[Source records]
....

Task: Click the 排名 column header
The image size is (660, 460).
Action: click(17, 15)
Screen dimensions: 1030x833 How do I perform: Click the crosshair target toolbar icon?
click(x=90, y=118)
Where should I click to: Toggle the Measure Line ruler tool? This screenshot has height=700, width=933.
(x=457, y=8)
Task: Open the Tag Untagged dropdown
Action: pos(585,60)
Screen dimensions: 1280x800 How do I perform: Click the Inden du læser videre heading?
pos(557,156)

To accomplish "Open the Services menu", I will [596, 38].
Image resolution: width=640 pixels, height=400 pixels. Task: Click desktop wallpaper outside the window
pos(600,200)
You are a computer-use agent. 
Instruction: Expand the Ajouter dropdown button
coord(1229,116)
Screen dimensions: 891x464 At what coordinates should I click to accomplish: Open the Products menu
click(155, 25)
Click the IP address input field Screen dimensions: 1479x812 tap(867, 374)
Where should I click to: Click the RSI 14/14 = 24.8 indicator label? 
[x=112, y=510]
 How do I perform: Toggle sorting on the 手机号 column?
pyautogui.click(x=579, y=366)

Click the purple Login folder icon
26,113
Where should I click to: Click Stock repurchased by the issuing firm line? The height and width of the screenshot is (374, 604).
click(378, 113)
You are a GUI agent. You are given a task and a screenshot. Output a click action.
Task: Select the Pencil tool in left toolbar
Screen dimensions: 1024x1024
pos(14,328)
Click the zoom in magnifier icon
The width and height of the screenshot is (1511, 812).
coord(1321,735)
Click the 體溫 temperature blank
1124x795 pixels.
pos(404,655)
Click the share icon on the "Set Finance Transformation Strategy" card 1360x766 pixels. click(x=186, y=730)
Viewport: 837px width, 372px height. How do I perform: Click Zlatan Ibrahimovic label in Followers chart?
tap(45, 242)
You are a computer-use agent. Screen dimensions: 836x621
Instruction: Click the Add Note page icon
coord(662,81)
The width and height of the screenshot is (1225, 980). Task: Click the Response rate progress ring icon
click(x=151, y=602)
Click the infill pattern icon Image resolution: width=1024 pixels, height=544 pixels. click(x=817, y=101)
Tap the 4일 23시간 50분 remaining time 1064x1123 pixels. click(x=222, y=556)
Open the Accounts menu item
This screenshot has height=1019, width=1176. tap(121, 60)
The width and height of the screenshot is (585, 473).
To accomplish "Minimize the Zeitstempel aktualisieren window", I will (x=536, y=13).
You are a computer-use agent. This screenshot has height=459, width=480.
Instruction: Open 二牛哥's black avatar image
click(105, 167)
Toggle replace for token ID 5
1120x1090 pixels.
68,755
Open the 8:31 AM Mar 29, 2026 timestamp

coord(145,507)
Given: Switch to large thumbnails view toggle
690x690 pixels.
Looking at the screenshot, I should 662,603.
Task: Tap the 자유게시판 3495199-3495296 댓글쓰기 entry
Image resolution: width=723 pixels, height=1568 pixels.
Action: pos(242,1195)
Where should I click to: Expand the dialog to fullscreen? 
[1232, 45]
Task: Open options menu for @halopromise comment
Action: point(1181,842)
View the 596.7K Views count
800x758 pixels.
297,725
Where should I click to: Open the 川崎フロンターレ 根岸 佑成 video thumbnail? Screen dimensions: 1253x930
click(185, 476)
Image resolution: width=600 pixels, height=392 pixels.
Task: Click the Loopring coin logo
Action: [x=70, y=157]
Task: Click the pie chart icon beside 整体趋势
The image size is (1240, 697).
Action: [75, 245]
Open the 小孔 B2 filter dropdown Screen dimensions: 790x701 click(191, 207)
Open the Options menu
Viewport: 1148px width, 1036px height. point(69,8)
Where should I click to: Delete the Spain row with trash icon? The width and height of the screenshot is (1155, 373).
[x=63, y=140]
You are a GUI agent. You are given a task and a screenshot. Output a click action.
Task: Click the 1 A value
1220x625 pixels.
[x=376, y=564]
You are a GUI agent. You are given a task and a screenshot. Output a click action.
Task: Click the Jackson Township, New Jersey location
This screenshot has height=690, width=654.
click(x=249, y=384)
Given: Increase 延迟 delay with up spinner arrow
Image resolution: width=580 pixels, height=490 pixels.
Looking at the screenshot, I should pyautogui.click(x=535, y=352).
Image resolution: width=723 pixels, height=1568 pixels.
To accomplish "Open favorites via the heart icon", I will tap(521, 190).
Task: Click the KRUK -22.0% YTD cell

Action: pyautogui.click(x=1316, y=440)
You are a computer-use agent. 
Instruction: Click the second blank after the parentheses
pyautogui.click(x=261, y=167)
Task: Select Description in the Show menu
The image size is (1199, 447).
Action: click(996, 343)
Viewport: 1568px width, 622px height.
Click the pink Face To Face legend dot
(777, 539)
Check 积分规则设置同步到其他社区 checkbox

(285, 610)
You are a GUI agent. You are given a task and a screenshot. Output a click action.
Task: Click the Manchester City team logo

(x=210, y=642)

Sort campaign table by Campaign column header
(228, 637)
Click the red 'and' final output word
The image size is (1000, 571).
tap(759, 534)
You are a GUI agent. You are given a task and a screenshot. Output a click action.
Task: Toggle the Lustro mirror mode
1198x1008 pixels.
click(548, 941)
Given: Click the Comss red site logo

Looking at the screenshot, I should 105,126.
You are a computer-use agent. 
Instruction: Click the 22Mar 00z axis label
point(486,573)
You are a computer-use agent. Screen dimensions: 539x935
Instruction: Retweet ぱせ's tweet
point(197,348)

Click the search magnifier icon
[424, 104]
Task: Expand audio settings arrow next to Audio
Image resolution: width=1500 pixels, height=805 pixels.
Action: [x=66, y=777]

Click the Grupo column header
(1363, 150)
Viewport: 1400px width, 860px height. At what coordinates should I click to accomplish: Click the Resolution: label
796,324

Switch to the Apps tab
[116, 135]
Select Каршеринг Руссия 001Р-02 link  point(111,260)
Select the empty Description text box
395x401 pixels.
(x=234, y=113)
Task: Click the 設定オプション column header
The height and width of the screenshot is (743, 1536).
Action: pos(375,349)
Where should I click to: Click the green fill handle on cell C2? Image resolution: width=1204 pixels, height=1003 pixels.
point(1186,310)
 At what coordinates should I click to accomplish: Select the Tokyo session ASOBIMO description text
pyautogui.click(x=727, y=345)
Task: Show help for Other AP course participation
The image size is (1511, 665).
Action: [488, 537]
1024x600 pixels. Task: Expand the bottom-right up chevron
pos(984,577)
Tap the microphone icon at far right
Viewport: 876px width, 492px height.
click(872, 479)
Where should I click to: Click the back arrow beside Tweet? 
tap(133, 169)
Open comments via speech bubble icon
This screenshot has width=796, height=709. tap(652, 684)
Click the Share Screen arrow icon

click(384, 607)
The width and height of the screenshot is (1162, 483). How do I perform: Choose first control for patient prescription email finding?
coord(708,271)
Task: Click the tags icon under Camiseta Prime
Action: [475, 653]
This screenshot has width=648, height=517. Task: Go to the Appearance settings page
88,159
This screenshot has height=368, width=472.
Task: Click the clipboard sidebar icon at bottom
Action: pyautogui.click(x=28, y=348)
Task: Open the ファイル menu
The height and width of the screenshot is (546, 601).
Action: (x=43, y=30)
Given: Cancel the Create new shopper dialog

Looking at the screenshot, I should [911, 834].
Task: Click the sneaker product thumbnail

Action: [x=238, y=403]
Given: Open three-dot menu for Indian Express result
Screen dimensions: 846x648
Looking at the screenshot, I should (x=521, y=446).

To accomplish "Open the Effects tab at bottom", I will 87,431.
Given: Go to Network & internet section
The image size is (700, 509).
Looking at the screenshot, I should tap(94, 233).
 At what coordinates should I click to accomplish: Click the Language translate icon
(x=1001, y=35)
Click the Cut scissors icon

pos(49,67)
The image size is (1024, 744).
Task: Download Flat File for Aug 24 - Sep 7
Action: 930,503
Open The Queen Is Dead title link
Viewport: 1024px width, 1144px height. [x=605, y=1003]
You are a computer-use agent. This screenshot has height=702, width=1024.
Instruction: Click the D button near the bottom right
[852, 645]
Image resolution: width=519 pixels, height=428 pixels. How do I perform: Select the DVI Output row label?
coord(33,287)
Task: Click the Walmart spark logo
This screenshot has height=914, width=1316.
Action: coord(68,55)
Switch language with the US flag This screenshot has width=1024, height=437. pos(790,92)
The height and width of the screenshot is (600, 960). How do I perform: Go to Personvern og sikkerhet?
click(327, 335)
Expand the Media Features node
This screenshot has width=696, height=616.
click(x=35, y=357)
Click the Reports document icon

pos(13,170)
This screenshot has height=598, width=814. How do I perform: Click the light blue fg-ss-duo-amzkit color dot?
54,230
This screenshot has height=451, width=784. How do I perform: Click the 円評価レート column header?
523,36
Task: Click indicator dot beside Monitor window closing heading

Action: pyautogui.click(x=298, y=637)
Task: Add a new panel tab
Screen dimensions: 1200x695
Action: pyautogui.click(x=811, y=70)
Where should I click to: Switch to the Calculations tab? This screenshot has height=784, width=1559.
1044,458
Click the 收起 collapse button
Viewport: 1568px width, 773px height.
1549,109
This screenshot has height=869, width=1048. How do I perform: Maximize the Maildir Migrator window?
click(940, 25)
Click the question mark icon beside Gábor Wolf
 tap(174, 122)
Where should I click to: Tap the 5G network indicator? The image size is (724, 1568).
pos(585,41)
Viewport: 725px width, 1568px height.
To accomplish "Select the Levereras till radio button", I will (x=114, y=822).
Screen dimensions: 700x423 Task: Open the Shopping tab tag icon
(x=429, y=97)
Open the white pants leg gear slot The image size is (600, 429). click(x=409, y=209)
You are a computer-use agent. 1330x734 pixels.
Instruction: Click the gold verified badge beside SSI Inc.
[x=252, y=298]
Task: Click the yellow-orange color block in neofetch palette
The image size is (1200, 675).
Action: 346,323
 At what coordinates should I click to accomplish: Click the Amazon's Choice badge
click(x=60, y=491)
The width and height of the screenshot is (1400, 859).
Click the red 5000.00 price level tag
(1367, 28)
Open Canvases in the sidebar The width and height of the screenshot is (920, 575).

....

Find each line in the records above that contains "will", and copy it.

[WRITTEN RESPONSE]
To accomplish "Open the Services menu", I will [596, 38].
To accomplish "Minimize the Zeitstempel aktualisieren window", I will (x=536, y=13).
To accomplish "Open favorites via the heart icon", I will tap(521, 190).
To accomplish "Open the Effects tab at bottom", I will 87,431.
To accomplish "Select the Levereras till radio button", I will (x=114, y=822).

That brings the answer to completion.